Philoctetes is a mythological character from the Greek tragedy by Sophocles, a warrior who was on his way to the Trojan War when a serpent bit him.
The smell of his wound was so noxious that he was left on the island of Lemnos and ostracized by his countrymen. When the war started, Cassandra, the seer, said that without the bow of Heracles, which is only possessed by Philoctetes and which he inherited from his father, the war could not be won. Many believe that it's the Trojan Horse that is the key to winning the war, but actually it's the bow of Heracles.
So the Argives have to humbly go back to Philoctetes and ask him to rejoin them. At first he says no. From all the pain that you have given me, even if I could regain my glory, I reject you, even if it's at the cost of my own redemption.
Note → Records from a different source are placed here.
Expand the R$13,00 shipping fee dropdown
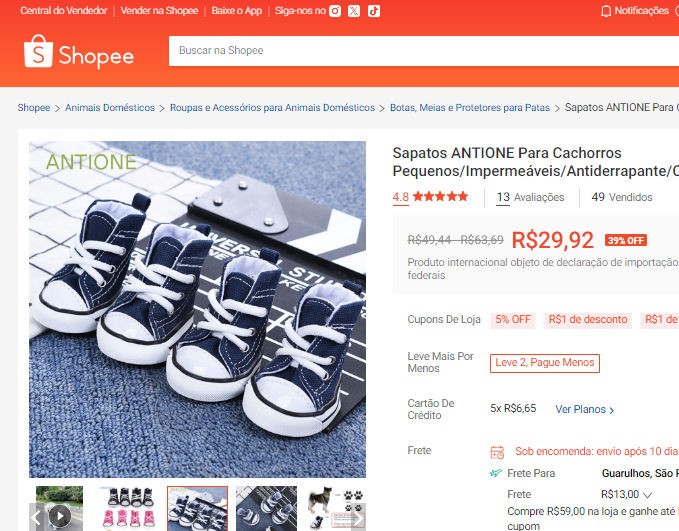[x=647, y=494]
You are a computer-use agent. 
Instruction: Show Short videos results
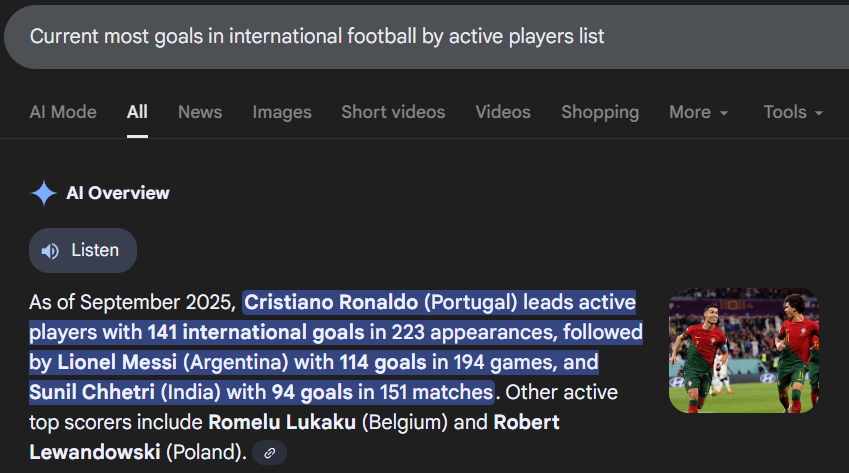tap(393, 112)
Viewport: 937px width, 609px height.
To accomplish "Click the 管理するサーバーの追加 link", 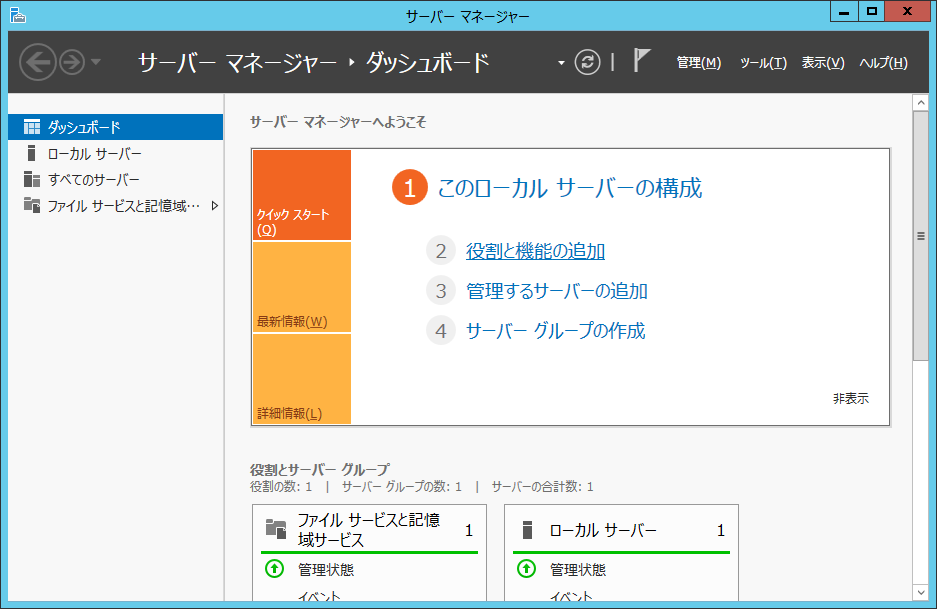I will 556,291.
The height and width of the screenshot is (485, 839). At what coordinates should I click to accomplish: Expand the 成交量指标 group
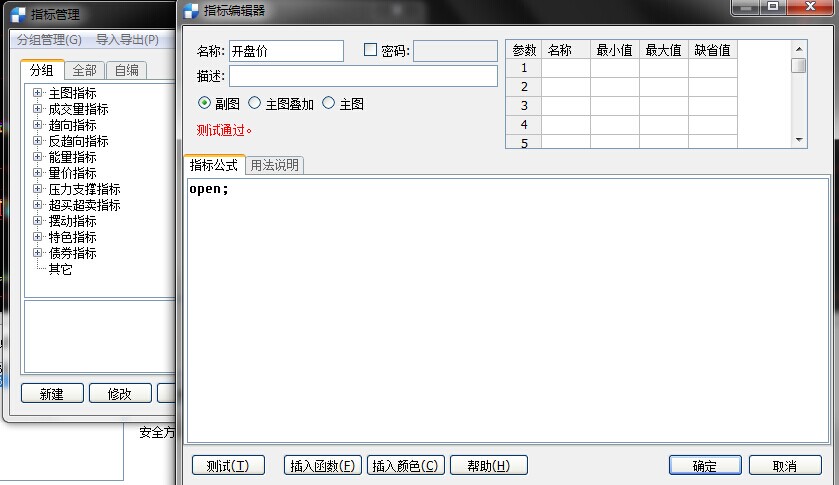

Even at the cost of reconstituting my own existence. Eventually, there is a deus ex machina that comes in to relieve him of the burden of this decision, and so the Argives regain the bow and eventually go on to win the war.
The Philoctetes myth reappears in a book by Edmund Wilson called The Wound and the Bow: Seven Studies in Literature. Wilson modernizes the story, tying the wound to psychic trauma and the bow to the healing power of insight. And so the creative personality is the one who uses art as a way of transcending trauma. The artist chooses the road of insight over that of pathology.
Philoctetes the master archer had led them on in seven ships with fifty oarsmen aboard each, superbly skilled with the bow in lethal combat. But their captain lay on an island, racked with pain, on Lemnos' holy shores where the armies had marooned him, agonized by his wound, the bite of a deadly water-viper. There he writhed in pain but soon, encamped by the ships, the Argives would recall Philoctetes, their great king.